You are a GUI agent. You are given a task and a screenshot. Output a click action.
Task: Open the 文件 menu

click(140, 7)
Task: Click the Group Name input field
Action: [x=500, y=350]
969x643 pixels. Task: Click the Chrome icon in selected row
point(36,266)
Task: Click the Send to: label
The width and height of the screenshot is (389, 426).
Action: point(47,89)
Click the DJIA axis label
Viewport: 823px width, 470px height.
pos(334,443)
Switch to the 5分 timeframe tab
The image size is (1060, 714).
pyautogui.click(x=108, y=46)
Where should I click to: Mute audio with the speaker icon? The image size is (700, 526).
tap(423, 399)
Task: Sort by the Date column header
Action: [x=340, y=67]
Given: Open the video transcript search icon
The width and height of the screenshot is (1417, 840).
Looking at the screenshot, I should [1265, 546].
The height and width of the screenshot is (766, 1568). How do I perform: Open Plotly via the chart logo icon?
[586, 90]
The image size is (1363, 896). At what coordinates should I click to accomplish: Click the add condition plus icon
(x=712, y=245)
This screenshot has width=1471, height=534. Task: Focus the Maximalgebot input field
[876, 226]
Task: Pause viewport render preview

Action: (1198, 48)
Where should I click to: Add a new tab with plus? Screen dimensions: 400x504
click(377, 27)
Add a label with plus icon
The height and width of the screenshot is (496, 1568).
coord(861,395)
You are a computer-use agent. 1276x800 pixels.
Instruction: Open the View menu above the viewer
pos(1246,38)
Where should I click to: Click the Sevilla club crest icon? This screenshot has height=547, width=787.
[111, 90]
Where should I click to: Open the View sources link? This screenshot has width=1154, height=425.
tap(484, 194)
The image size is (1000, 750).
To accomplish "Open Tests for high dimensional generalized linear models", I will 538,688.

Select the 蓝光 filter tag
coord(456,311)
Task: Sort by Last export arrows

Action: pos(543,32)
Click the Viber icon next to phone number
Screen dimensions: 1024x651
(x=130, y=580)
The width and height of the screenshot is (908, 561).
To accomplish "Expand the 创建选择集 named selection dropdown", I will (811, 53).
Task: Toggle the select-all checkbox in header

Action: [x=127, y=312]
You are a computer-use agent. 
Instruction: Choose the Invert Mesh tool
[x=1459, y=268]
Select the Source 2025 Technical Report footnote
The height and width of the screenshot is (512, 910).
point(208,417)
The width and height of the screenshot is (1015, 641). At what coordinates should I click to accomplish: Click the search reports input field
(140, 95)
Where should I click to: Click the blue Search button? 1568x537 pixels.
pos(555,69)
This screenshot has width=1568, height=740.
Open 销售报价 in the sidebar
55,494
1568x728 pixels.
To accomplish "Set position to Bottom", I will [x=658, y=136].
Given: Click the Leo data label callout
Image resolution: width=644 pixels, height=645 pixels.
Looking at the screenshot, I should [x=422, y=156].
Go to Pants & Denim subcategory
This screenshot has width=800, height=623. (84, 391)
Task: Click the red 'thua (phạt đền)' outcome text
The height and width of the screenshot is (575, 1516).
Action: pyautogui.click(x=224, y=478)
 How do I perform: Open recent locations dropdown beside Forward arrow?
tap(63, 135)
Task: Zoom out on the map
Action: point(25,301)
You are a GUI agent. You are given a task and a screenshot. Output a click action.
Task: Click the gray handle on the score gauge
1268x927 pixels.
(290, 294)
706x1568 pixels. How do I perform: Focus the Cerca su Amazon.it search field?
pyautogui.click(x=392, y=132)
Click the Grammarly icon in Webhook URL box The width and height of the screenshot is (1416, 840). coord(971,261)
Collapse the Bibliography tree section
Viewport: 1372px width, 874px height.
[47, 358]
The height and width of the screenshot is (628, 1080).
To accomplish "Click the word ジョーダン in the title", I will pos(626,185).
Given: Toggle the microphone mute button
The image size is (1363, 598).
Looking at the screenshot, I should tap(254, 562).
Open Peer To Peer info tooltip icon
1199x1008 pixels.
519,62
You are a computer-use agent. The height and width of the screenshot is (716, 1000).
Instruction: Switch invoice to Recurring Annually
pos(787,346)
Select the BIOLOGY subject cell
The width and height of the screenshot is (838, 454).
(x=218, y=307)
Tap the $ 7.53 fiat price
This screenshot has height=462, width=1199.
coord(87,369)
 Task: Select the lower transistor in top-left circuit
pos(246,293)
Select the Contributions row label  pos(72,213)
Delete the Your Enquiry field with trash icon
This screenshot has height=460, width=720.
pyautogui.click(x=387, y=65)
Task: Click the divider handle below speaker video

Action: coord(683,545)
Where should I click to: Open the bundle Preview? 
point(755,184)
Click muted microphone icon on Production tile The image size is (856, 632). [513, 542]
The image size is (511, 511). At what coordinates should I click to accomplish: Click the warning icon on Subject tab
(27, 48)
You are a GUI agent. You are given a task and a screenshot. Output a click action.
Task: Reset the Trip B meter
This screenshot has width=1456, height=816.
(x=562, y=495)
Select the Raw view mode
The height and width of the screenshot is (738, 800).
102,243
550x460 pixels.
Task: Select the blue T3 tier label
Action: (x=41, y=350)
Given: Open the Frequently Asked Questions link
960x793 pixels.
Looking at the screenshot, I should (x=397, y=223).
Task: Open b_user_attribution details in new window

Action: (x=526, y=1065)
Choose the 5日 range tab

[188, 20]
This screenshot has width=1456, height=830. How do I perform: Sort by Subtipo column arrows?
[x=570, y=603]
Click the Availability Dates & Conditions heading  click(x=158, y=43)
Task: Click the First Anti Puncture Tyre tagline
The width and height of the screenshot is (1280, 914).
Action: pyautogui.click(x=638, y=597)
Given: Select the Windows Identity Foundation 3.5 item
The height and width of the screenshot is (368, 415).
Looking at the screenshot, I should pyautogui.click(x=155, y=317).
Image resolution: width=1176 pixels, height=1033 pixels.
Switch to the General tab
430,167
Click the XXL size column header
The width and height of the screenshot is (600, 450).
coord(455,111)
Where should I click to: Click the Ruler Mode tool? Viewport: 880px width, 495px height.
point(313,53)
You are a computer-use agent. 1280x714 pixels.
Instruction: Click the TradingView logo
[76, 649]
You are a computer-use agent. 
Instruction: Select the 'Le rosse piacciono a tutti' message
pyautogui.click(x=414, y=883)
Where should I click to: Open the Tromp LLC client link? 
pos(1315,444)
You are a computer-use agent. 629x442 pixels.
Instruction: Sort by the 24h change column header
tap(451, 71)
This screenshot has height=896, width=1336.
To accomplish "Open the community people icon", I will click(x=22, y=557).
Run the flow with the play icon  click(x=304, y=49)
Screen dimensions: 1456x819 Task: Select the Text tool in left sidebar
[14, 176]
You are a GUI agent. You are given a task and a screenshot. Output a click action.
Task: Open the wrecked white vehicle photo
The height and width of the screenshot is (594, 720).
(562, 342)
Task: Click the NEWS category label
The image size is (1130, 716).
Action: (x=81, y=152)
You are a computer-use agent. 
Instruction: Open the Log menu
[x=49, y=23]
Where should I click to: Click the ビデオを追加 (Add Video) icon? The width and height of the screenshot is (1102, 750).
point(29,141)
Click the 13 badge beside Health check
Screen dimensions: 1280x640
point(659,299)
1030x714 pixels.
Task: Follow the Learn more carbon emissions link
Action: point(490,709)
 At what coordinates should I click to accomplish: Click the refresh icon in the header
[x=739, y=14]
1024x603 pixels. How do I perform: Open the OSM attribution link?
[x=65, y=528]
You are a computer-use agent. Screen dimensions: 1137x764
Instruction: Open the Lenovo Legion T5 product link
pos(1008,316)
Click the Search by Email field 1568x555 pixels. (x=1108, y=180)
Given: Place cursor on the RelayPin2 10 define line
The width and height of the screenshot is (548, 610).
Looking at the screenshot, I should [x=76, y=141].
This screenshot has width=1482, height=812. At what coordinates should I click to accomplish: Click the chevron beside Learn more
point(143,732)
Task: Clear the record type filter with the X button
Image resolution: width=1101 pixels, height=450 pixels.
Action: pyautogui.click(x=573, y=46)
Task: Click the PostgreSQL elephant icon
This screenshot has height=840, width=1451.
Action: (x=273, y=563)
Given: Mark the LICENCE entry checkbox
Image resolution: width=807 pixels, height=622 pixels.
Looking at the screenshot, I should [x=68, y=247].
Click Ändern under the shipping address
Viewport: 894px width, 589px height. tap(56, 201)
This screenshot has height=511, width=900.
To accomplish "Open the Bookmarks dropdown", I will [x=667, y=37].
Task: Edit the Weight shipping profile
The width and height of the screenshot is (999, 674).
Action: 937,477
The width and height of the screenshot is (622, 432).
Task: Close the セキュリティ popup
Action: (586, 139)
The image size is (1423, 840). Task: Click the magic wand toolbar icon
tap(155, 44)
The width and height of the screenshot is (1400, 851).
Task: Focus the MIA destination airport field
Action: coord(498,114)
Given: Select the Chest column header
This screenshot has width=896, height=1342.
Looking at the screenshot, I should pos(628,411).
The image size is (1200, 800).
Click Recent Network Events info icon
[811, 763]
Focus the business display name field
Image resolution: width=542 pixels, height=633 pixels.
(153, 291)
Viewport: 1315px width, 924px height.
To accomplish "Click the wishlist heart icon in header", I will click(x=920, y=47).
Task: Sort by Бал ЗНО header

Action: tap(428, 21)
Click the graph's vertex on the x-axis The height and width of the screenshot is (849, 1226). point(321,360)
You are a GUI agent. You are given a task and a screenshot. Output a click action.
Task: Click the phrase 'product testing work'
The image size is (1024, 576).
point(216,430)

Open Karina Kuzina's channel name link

──────────

Exercise prompt: Convert the rows into a numbered list, starting with the line containing "This screenshot has width=1482, height=812." and continuing through the line containing "will [x=667, y=37].". Include both of those lines and omit any blank lines.

Written response:
1. This screenshot has width=1482, height=812. At what coordinates should I click to accomplish: Click the chevron beside Learn more
2. point(143,732)
3. Task: Clear the record type filter with the X button
4. Image resolution: width=1101 pixels, height=450 pixels.
5. Action: pyautogui.click(x=573, y=46)
6. Task: Click the PostgreSQL elephant icon
7. This screenshot has height=840, width=1451.
8. Action: (x=273, y=563)
9. Given: Mark the LICENCE entry checkbox
10. Image resolution: width=807 pixels, height=622 pixels.
11. Looking at the screenshot, I should [x=68, y=247].
12. Click Ändern under the shipping address
13. Viewport: 894px width, 589px height. tap(56, 201)
14. This screenshot has height=511, width=900.
15. To accomplish "Open the Bookmarks dropdown", I will [x=667, y=37].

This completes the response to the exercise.